I just started to build my super soprano this week. I was trying to bring my engelmann spruce top down to ~ 2 mm, from 4 mm. First I just try to use sand paper. After almost two hours, I only have sanded it down to 3.5 mm.
I thought..man, this is harder than I thought. I then went to the nearest home depot and got a 7" block plane.

This is the very first time I use a hand plane actually. After watching a few video on youtube about how to use a hand plane. I then started to plane the board.

The result was...I almost destroy the board. I managed to bring the thickness down to ~2 mm. The surface was not flat at all. Luckily, after a lot of sanding, I think the soundboard "look quite ok", but I am not too sure whether it is still usable.
I have heard someone mentioned that the soundboard does not have to be absolutely in the same thickness. Is it true?

I truly truly understand now that having a good plane is super important.
I also want to ask you to recommend me some good plane for my next thicknessing attempt. I am only building it in a small apt on my dining table, so it is not possible for me to buy or make a thickness sander.

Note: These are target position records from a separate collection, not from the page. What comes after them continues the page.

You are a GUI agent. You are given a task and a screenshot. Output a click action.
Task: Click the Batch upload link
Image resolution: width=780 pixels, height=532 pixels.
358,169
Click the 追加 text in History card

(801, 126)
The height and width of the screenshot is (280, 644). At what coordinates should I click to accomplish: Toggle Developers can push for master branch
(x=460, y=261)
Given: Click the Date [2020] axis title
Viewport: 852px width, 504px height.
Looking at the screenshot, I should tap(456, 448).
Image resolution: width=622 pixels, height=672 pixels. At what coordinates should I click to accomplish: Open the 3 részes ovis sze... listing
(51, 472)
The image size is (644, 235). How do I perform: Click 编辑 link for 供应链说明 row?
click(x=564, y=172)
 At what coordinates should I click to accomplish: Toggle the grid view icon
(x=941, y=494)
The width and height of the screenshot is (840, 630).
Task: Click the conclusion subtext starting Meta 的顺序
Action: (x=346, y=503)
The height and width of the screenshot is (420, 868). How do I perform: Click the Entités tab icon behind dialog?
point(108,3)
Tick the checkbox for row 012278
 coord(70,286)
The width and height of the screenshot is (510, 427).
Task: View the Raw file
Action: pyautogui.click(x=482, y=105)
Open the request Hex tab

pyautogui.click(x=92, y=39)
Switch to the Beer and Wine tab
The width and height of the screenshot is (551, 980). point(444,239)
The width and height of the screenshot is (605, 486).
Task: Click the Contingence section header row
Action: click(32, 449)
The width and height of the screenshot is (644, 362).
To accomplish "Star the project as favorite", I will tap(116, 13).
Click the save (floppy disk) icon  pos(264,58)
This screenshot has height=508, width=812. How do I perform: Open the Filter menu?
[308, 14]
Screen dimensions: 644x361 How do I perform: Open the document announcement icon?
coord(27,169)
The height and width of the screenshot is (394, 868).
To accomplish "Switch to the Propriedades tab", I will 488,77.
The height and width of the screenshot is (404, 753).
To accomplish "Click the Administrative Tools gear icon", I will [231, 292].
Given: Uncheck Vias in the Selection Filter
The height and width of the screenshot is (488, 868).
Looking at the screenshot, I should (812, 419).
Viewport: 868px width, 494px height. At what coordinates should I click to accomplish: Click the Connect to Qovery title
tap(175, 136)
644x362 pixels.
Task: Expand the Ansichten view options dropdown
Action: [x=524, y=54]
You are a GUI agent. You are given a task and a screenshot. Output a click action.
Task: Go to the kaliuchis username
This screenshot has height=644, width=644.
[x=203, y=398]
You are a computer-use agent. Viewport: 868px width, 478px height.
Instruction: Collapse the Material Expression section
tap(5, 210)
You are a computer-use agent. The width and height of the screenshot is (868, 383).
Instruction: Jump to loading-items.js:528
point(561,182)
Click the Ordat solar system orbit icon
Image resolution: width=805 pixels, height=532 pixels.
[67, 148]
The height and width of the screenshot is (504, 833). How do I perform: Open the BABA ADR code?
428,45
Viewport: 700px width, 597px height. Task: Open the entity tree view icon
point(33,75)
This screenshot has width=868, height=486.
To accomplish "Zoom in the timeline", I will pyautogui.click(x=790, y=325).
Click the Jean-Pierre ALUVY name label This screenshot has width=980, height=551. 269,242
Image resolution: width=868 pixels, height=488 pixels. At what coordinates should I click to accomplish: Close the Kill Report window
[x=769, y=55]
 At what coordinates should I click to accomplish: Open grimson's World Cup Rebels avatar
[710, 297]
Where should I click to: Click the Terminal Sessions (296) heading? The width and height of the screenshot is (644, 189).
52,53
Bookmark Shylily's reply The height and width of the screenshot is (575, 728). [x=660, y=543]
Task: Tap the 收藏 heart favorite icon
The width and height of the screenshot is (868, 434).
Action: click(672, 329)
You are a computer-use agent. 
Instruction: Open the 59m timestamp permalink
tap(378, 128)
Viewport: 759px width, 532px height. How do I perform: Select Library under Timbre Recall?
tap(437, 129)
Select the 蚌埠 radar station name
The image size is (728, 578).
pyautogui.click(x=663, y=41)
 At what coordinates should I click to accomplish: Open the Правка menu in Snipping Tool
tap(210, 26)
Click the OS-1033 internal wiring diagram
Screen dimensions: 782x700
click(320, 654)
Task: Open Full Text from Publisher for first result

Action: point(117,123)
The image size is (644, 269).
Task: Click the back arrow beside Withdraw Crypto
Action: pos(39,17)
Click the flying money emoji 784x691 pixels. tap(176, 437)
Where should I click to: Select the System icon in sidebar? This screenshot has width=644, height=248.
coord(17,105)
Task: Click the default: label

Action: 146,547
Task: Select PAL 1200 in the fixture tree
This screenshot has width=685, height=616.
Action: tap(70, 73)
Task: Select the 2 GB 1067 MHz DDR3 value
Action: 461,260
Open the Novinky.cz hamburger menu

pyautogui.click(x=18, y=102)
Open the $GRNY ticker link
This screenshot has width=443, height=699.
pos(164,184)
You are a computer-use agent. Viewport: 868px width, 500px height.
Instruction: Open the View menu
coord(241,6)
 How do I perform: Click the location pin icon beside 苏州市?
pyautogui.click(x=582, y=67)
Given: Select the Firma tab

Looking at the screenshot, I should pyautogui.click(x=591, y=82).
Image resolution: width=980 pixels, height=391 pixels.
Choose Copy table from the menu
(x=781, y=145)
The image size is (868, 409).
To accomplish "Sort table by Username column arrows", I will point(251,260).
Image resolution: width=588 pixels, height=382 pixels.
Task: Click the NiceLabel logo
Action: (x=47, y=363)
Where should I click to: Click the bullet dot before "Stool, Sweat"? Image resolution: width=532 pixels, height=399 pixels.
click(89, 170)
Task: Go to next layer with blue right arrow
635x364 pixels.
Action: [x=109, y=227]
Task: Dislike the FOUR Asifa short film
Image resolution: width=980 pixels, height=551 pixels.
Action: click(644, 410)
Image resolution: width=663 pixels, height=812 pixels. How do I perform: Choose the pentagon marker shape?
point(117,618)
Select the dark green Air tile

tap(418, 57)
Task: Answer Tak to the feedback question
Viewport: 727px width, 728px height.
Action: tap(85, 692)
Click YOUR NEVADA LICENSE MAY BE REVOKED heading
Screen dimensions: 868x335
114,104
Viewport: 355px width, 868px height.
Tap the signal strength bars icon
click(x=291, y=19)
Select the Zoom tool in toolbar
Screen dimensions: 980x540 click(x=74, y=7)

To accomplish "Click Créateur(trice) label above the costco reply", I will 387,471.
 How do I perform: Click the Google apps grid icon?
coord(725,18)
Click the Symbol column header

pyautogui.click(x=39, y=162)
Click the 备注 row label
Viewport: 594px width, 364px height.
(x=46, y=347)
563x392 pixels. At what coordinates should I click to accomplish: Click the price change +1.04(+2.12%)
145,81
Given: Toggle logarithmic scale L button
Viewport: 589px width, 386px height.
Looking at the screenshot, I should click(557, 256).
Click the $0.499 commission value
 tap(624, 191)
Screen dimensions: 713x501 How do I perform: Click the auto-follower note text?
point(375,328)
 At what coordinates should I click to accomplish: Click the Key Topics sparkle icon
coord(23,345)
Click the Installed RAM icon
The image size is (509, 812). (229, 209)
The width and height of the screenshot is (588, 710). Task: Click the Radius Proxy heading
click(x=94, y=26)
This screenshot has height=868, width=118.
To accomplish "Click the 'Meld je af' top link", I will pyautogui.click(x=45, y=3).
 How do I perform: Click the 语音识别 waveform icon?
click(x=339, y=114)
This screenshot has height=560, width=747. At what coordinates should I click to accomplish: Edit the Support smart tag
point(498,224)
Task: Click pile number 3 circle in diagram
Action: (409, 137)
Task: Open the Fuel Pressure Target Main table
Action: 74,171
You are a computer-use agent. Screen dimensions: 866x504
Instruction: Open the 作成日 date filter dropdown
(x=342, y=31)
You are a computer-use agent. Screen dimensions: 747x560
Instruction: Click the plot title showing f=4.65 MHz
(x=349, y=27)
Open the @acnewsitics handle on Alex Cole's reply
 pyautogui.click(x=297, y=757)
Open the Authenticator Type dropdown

I know that Lie-Nielsen, and Veritas make great planes, but I hope I don't need to spend over a hundred for this plane. what would you recommend?
Do I have to use a bench plane or block plane? Can I use a smaller plane, like a mini plane or palm plane to do the thicknessing?



Thank you so much for your time.

Ken W
02-14-2011, 04:40 AM
Good for you for even picking up a hand plane! With a little practice and a good sharp tool you will get good results. Though the Lie-Nielsen and other high end tools are great to look at and use, there is no need to spend that kind of money. Find a good, restorable, vintage Stanley, Millers Falls, or Craftsman plane for a under $25 at a flea market or yardsale. Spend some time tuning it up and you will have a tool you can use for several lifetimes. I use an old Stanley #4 for tops and backs but I'm sure that some people prefer a larger #5 and others might even use a smaller block plane. The #4 seems about right for me. Check out this wesite for some good ideas on restoration. Don't be intimidated...it won't take long and the result is well worth the effort.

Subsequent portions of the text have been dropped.